Experimental Protocol: Somatic Reflexes in Humans

Try to elicit the following reflexes in a subject. These are a few of the reflexes commonly tested in
clinical diagnosis to obtain information regarding the function of muscles, peripheral nerves and the
CNS.

Materials for Reflex Testing

Reflex hammer
Pencil or key

1. Hoffmann's Reflex

This is a deep reflex in which the response does not occur only in the muscle that is stretched. If the
response to the stimulus is broad, that is it affects several fingers other than the finger stimulated, then
there is indication of pyramidal tract (spinal cord) damage. To elicit this reflex, flick the terminal
phalanx of the index finger upward as shown in Figure A1.
Figure A1. Method used to elicit Hoffmann's reflex
If the thumb is adducted and flexed and the other fingers exhibit twitch-like flexion, this indicates
pathology. Such a wide ranging reflex action resulting from a brief stretch of the flexor muscles of the
index finger indicates deep reflex hyperactivity and pathological characteristics.

2. The Patellar Reflex

This monosynaptic reflex is also referred to as the knee reflex, knee jerk or quadriceps reflex. The
subject should be seated on the edge of a laboratory bench with the leg suspended and somewhat flexed
over the edge.
Figure A2. Method used to elicit the patellar reflex
To elicit the typical response, strike the patellar tendon Just below the kneecap, at the posit' ion
indicated in Figure A2.
Should the response be negative, utilize the Jendrassic manouver for facilitation. This manouver
involves the subject locking the fingers of both hands in front of the body and pulling each hand against
each other isometrically.
A phenomenon called clonus is sometimes observed when inducing this reflex. Clonus is characterized
by a succession of jerklike contractions (spasms) which follow the normal response and persist for a
period of time. As such, this condition is a manifestation of hyperreflexia, indicating damage within the
central nervous system.
This reflex functions through L2, L3, and L4 spinal nerves.

3. Achilles Reflex

This reflex is often referred to as the ankle jerk. It is characterized by plantar flexion when the Achilles
tendon is dealt a sharp blow. Stretching this tendon affects the muscle spindles in the triceps surae,
causing it to contract. To elicit this response, first grip the subject's bare foot with the left hand, as
illustrated in Figure A3, forcing it upward somewhat. With the subject relaxed, strike the Achilles
tendon as shown. Hyporeflexia here is often associated with hypothyroidism.
Figure A3. Method used to elicit Achilles reflex
Test this reflex in both legs.
This reflex functions through SI and s2 spinal nerves.

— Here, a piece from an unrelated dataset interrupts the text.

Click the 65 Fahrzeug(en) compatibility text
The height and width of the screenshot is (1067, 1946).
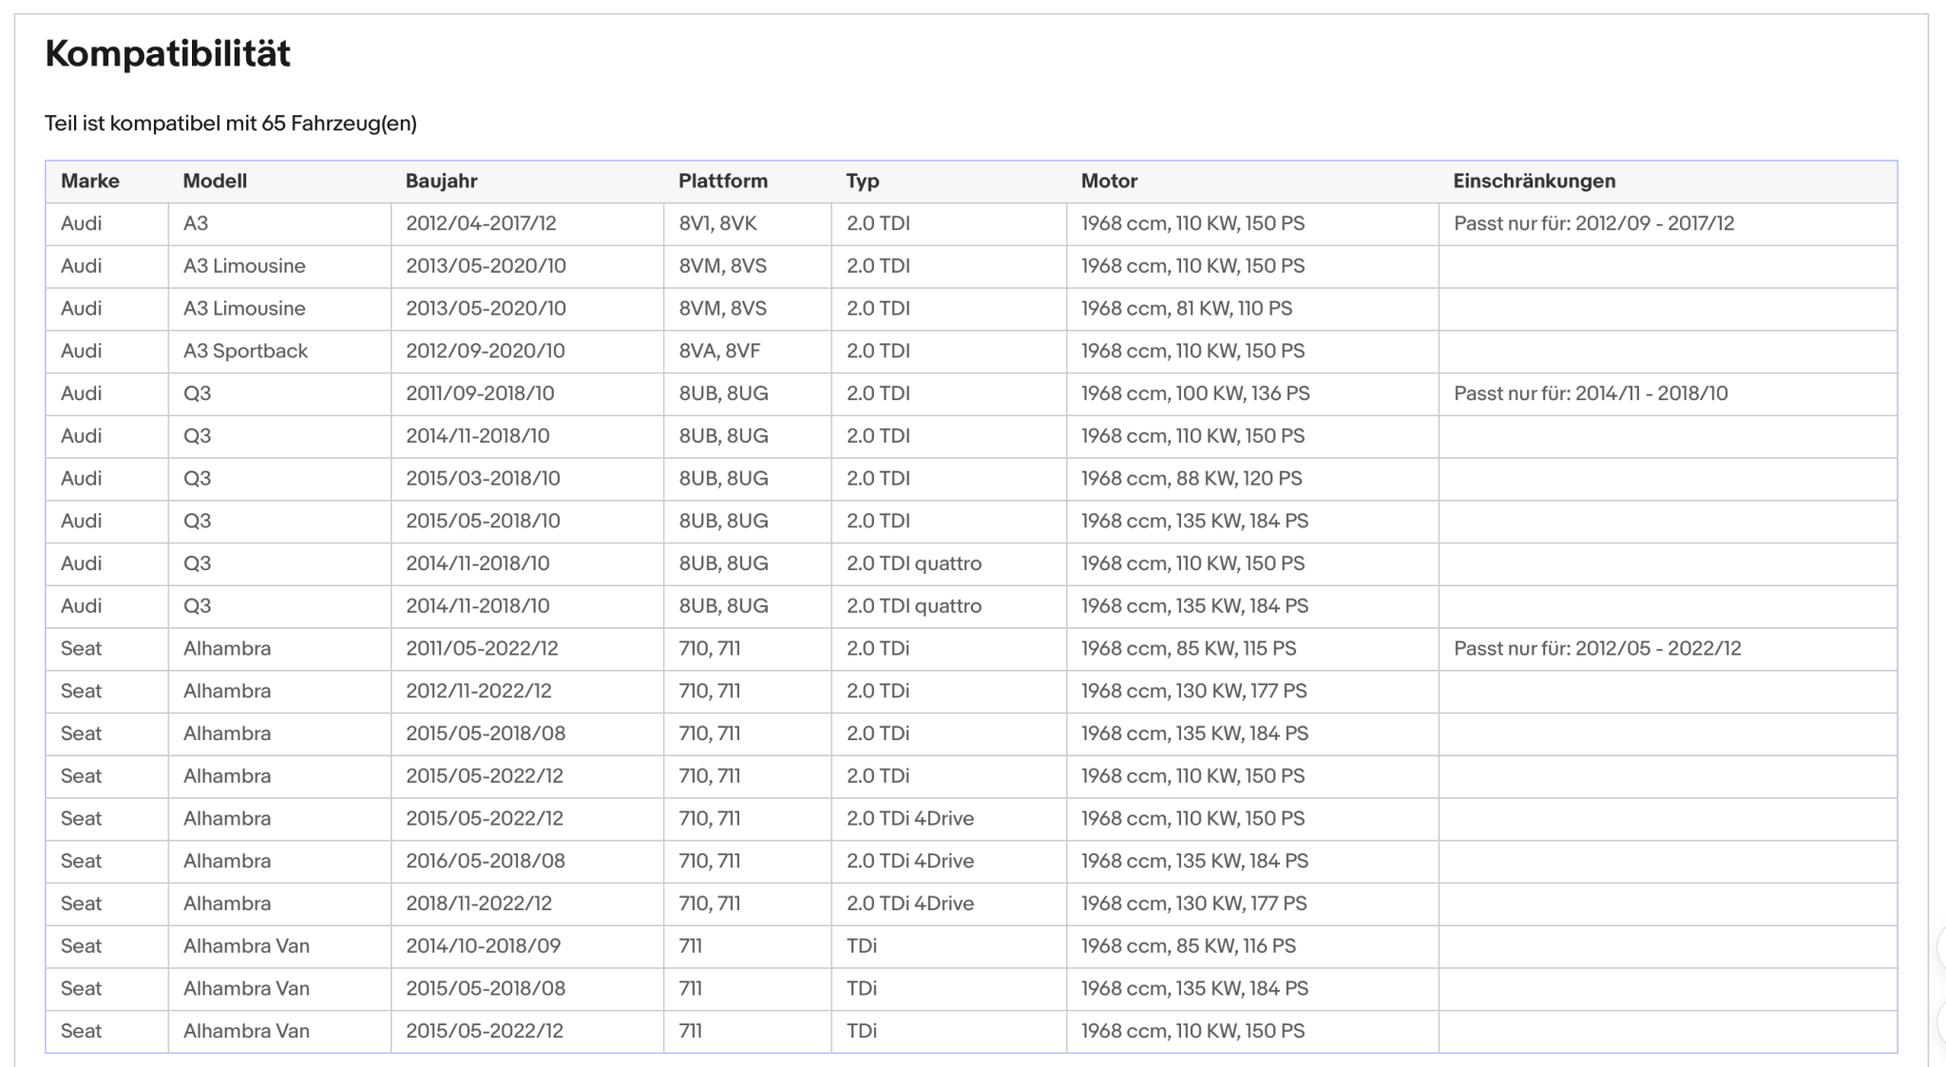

4. Plantar Flexion (Babinski's Sign)

Unlike those above, this reflex tends to be of a superficial nature. As shown in Figure A7, the normal
reaction to stroking the sole of the foot (eg. with the blunt end of pencil or a key) in an adult is plantar
flexion (extension of the foot at the ankle joint) accompanied by adduction of the toes (i.e. movement
towards the axis or mid-line of the body or one of its parts). If dorsiflexion occurs, i.e. the toes abduct
(move away from the axis or ntid-line of the body or one of its parts) and dorsiflex (flexion of the foot at
the ankle joint) as shown on the right of Figure A4, it may be assumed that there is pathology.
Dorsiflexion starts in the big toe and spreads to the others (Babinski's sign), signifying damage to myelin
in the fibres of the pyramidal tracts.
Babinski's sign can occur in adults during sleep and in epileptics immediately after a seizure, but usually
indicates a lesion in the corticospinal tracts, or peripheral nerve damage. It is important to note that
dorsiflexion is considered normal in infants up to six months, particularly if they are asleep.
However, Babinski's sign disappears in infants once myelinization of nerve fibres is complete.
Figure A4. Method used to elicit plantar flexion (left) and Babinski's sign (right)
Test this reflex, following the pattern shown in the middle illustration of Figure A4, on both feet.
This reflex functions through S1, and S2 spinal nerves.